== Data provided
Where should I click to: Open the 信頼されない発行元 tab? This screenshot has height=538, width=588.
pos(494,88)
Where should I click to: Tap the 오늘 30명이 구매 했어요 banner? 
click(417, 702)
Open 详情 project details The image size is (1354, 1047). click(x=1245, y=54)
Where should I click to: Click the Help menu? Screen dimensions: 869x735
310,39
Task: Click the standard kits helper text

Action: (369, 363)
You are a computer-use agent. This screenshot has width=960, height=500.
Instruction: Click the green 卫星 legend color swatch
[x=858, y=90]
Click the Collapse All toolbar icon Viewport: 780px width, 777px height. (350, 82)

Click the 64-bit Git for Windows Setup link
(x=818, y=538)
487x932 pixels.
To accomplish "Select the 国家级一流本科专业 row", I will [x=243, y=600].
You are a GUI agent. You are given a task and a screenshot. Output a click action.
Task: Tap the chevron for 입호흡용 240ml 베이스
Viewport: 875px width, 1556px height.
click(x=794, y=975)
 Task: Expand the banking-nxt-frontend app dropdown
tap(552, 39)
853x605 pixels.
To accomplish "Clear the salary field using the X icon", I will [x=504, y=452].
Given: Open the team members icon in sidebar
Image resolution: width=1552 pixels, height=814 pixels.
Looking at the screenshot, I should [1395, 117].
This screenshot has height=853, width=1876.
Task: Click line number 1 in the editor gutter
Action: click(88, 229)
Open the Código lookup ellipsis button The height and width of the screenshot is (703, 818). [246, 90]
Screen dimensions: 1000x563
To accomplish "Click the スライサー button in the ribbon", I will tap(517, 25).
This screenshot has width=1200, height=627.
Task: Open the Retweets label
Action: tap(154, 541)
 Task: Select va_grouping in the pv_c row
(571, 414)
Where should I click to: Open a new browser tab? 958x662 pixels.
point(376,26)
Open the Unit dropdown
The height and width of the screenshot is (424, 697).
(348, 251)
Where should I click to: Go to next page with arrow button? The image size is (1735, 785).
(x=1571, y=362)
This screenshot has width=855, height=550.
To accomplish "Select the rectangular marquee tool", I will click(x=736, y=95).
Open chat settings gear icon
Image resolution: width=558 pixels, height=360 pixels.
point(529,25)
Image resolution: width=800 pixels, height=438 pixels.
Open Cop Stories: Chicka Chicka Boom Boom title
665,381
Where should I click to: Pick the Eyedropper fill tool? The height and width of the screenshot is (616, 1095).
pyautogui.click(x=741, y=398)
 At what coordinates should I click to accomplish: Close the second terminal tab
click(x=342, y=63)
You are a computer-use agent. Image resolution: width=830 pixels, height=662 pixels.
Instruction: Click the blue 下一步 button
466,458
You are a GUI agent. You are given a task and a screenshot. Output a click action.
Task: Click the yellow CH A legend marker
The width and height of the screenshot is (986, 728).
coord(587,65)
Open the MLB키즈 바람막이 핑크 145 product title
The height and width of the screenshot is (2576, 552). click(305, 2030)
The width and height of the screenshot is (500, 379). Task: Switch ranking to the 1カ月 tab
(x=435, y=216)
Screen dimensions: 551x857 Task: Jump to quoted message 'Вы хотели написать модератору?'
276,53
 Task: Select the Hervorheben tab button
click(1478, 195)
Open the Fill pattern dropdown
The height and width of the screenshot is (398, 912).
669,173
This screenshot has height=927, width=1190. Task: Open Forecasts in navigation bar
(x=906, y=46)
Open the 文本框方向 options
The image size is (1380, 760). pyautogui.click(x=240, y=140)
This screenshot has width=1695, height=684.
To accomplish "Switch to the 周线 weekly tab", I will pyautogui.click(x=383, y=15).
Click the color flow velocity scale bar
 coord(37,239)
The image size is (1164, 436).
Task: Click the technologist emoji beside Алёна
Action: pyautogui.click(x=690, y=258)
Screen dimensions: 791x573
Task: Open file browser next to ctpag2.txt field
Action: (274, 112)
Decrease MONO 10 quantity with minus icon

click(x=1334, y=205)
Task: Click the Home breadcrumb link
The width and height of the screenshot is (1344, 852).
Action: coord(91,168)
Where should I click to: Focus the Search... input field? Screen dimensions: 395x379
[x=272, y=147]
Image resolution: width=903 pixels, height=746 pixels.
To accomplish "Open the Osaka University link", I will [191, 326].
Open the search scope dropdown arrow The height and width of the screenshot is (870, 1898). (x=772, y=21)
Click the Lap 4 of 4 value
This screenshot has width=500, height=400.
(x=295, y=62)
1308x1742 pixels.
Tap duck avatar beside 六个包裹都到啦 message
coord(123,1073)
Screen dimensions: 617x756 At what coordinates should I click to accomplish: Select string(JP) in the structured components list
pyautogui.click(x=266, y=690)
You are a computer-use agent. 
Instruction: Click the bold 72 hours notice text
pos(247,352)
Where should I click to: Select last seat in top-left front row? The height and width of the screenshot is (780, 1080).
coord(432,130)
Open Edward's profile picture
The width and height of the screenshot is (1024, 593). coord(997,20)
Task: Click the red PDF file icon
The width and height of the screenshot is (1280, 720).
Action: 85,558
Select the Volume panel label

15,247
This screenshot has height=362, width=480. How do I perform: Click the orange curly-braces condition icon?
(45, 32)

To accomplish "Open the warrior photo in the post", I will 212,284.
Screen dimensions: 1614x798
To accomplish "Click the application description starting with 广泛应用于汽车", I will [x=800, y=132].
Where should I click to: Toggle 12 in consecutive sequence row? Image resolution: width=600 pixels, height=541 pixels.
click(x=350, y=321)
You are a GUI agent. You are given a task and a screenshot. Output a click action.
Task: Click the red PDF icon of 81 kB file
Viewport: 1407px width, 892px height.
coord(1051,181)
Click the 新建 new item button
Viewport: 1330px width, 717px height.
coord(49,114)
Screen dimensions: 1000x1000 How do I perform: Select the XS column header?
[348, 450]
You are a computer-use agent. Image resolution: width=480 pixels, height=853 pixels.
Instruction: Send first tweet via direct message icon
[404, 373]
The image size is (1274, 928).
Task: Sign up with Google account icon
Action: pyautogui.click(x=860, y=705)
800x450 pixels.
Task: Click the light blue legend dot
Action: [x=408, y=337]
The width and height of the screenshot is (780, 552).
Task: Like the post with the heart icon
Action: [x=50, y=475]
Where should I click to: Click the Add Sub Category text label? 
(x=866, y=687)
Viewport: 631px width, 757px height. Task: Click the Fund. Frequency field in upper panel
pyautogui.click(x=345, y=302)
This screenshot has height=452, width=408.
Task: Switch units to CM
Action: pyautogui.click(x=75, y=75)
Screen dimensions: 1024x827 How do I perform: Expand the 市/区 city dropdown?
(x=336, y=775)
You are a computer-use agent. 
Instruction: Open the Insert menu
====
**Exercise instructions**
Above are the records; copy all of them exactly.

**Response below**
Where should I click to: Open the 信頼されない発行元 tab? This screenshot has height=538, width=588.
pos(494,88)
Where should I click to: Tap the 오늘 30명이 구매 했어요 banner? 
click(417, 702)
Open 详情 project details The image size is (1354, 1047). click(x=1245, y=54)
Where should I click to: Click the Help menu? Screen dimensions: 869x735
310,39
Task: Click the standard kits helper text

Action: (369, 363)
You are a computer-use agent. This screenshot has width=960, height=500.
Instruction: Click the green 卫星 legend color swatch
[x=858, y=90]
Click the Collapse All toolbar icon Viewport: 780px width, 777px height. (350, 82)

Click the 64-bit Git for Windows Setup link
(x=818, y=538)
487x932 pixels.
To accomplish "Select the 国家级一流本科专业 row", I will [x=243, y=600].
You are a GUI agent. You are given a task and a screenshot. Output a click action.
Task: Tap the chevron for 입호흡용 240ml 베이스
Viewport: 875px width, 1556px height.
click(x=794, y=975)
 Task: Expand the banking-nxt-frontend app dropdown
tap(552, 39)
853x605 pixels.
To accomplish "Clear the salary field using the X icon", I will [x=504, y=452].
Given: Open the team members icon in sidebar
Image resolution: width=1552 pixels, height=814 pixels.
Looking at the screenshot, I should [1395, 117].
This screenshot has height=853, width=1876.
Task: Click line number 1 in the editor gutter
Action: click(88, 229)
Open the Código lookup ellipsis button The height and width of the screenshot is (703, 818). [246, 90]
Screen dimensions: 1000x563
To accomplish "Click the スライサー button in the ribbon", I will tap(517, 25).
This screenshot has width=1200, height=627.
Task: Open the Retweets label
Action: tap(154, 541)
 Task: Select va_grouping in the pv_c row
(571, 414)
Where should I click to: Open a new browser tab? 958x662 pixels.
point(376,26)
Open the Unit dropdown
The height and width of the screenshot is (424, 697).
(348, 251)
Where should I click to: Go to next page with arrow button? The image size is (1735, 785).
(x=1571, y=362)
This screenshot has width=855, height=550.
To accomplish "Select the rectangular marquee tool", I will click(x=736, y=95).
Open chat settings gear icon
Image resolution: width=558 pixels, height=360 pixels.
point(529,25)
Image resolution: width=800 pixels, height=438 pixels.
Open Cop Stories: Chicka Chicka Boom Boom title
665,381
Where should I click to: Pick the Eyedropper fill tool? The height and width of the screenshot is (616, 1095).
pyautogui.click(x=741, y=398)
 At what coordinates should I click to accomplish: Close the second terminal tab
click(x=342, y=63)
You are a computer-use agent. Image resolution: width=830 pixels, height=662 pixels.
Instruction: Click the blue 下一步 button
466,458
You are a GUI agent. You are given a task and a screenshot. Output a click action.
Task: Click the yellow CH A legend marker
The width and height of the screenshot is (986, 728).
coord(587,65)
Open the MLB키즈 바람막이 핑크 145 product title
The height and width of the screenshot is (2576, 552). click(305, 2030)
The width and height of the screenshot is (500, 379). Task: Switch ranking to the 1カ月 tab
(x=435, y=216)
Screen dimensions: 551x857 Task: Jump to quoted message 'Вы хотели написать модератору?'
276,53
 Task: Select the Hervorheben tab button
click(1478, 195)
Open the Fill pattern dropdown
The height and width of the screenshot is (398, 912).
669,173
This screenshot has height=927, width=1190. Task: Open Forecasts in navigation bar
(x=906, y=46)
Open the 文本框方向 options
The image size is (1380, 760). pyautogui.click(x=240, y=140)
This screenshot has width=1695, height=684.
To accomplish "Switch to the 周线 weekly tab", I will pyautogui.click(x=383, y=15).
Click the color flow velocity scale bar
 coord(37,239)
The image size is (1164, 436).
Task: Click the technologist emoji beside Алёна
Action: pyautogui.click(x=690, y=258)
Screen dimensions: 791x573
Task: Open file browser next to ctpag2.txt field
Action: (274, 112)
Decrease MONO 10 quantity with minus icon

click(x=1334, y=205)
Task: Click the Home breadcrumb link
The width and height of the screenshot is (1344, 852).
Action: coord(91,168)
Where should I click to: Focus the Search... input field? Screen dimensions: 395x379
[x=272, y=147]
Image resolution: width=903 pixels, height=746 pixels.
To accomplish "Open the Osaka University link", I will [191, 326].
Open the search scope dropdown arrow The height and width of the screenshot is (870, 1898). (x=772, y=21)
Click the Lap 4 of 4 value
This screenshot has width=500, height=400.
(x=295, y=62)
1308x1742 pixels.
Tap duck avatar beside 六个包裹都到啦 message
coord(123,1073)
Screen dimensions: 617x756 At what coordinates should I click to accomplish: Select string(JP) in the structured components list
pyautogui.click(x=266, y=690)
You are a computer-use agent. 
Instruction: Click the bold 72 hours notice text
pos(247,352)
Where should I click to: Select last seat in top-left front row? The height and width of the screenshot is (780, 1080).
coord(432,130)
Open Edward's profile picture
The width and height of the screenshot is (1024, 593). coord(997,20)
Task: Click the red PDF file icon
The width and height of the screenshot is (1280, 720).
Action: 85,558
Select the Volume panel label

15,247
This screenshot has height=362, width=480. How do I perform: Click the orange curly-braces condition icon?
(45, 32)

To accomplish "Open the warrior photo in the post", I will 212,284.
Screen dimensions: 1614x798
To accomplish "Click the application description starting with 广泛应用于汽车", I will [x=800, y=132].
Where should I click to: Toggle 12 in consecutive sequence row? Image resolution: width=600 pixels, height=541 pixels.
click(x=350, y=321)
You are a GUI agent. You are given a task and a screenshot. Output a click action.
Task: Click the red PDF icon of 81 kB file
Viewport: 1407px width, 892px height.
coord(1051,181)
Click the 新建 new item button
Viewport: 1330px width, 717px height.
coord(49,114)
Screen dimensions: 1000x1000 How do I perform: Select the XS column header?
[348, 450]
You are a computer-use agent. Image resolution: width=480 pixels, height=853 pixels.
Instruction: Send first tweet via direct message icon
[404, 373]
The image size is (1274, 928).
Task: Sign up with Google account icon
Action: pyautogui.click(x=860, y=705)
800x450 pixels.
Task: Click the light blue legend dot
Action: [x=408, y=337]
The width and height of the screenshot is (780, 552).
Task: Like the post with the heart icon
Action: [x=50, y=475]
Where should I click to: Click the Add Sub Category text label? 
(x=866, y=687)
Viewport: 631px width, 757px height. Task: Click the Fund. Frequency field in upper panel
pyautogui.click(x=345, y=302)
This screenshot has height=452, width=408.
Task: Switch units to CM
Action: pyautogui.click(x=75, y=75)
Screen dimensions: 1024x827 How do I perform: Expand the 市/区 city dropdown?
(x=336, y=775)
You are a computer-use agent. 
Instruction: Open the Insert menu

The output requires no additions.